Part of the book series: Marx, Engels, and Marxisms ((MAENMA))

Abstract

This text proposes a partial confrontation between the critical thought of Karl Marx and that of Pierre Bourdieu, within the framework of a new exploratory hermeneutics of theoretical texts, which breaks with the presupposition of coherency of “works” and “authors” in the wake of Michel Foucault’s warnings in The Archaeology of Knowledge (1969). By dissociating the concepts and methods from the “works” from which they are derived, our ambition is to create renewed “sparks of knowledge.” To do this, we will keep at a distance from the systematic reconstructions called “Marxism” or “Bourdieusianism.”

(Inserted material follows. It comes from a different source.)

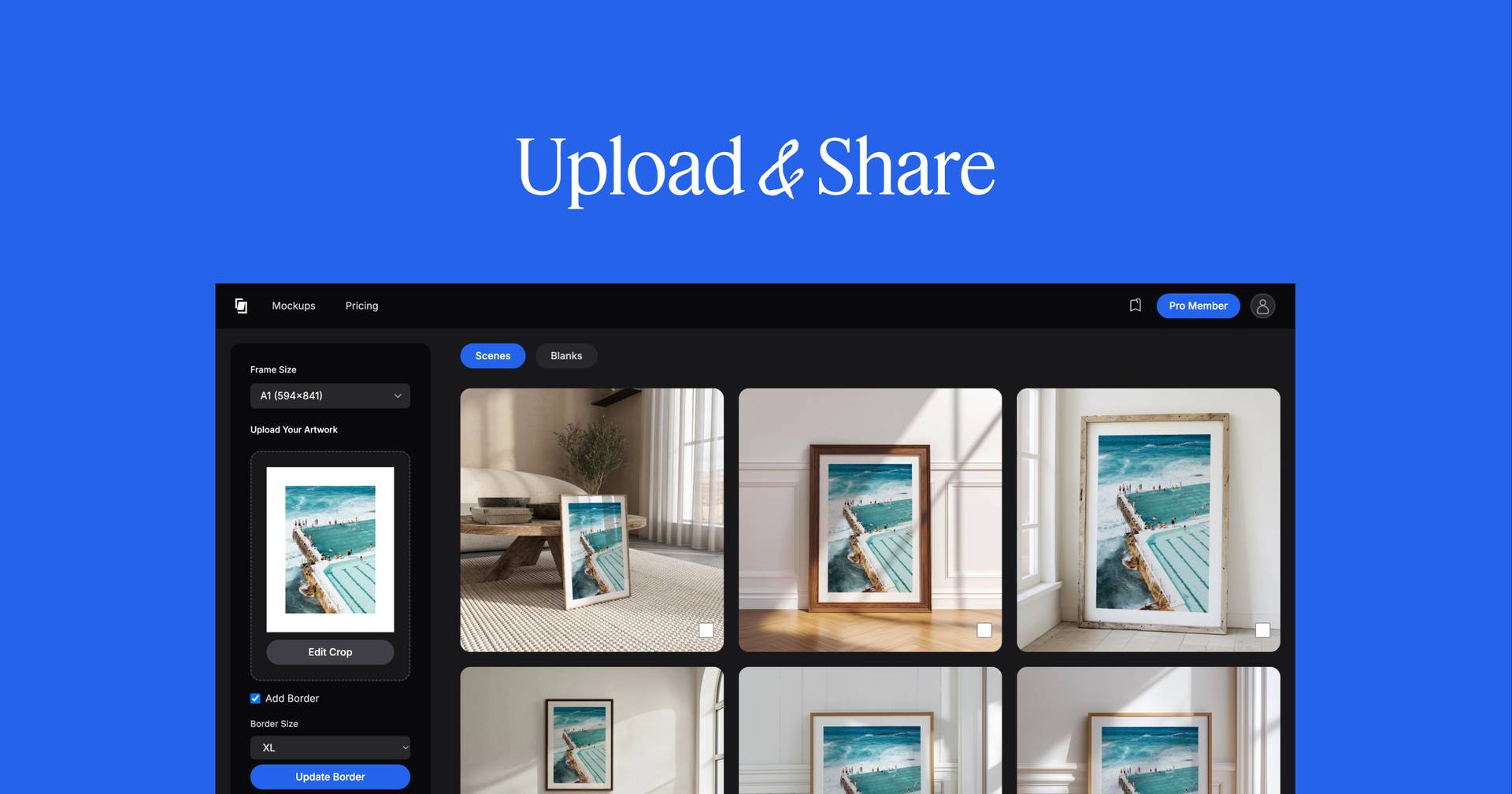This screenshot has height=794, width=1512.
Task: Select checkbox on walnut frame floor mockup
Action: coord(984,630)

Four fields are explored. The first field concerns the methodology of the social sciences: specifically, the relationship between observed concrete facts and theoretical abstraction. The second field concerns the sociology of social classes between objectivism and constructivism. Bourdieu’s “structuralist constructivism” and Marx’s hesitations between economism and constructivism are compared. The third field concerns the theory of praxis between the sociology of action and revolutionary politics. The fourth field concerns the political philosophy of emancipation, important in Marx’s approach, present but more marginal in Bourdieu, who is rather inspired by Spinoza’s work on the knowledge of determinisms, thus narrower than that of Marx.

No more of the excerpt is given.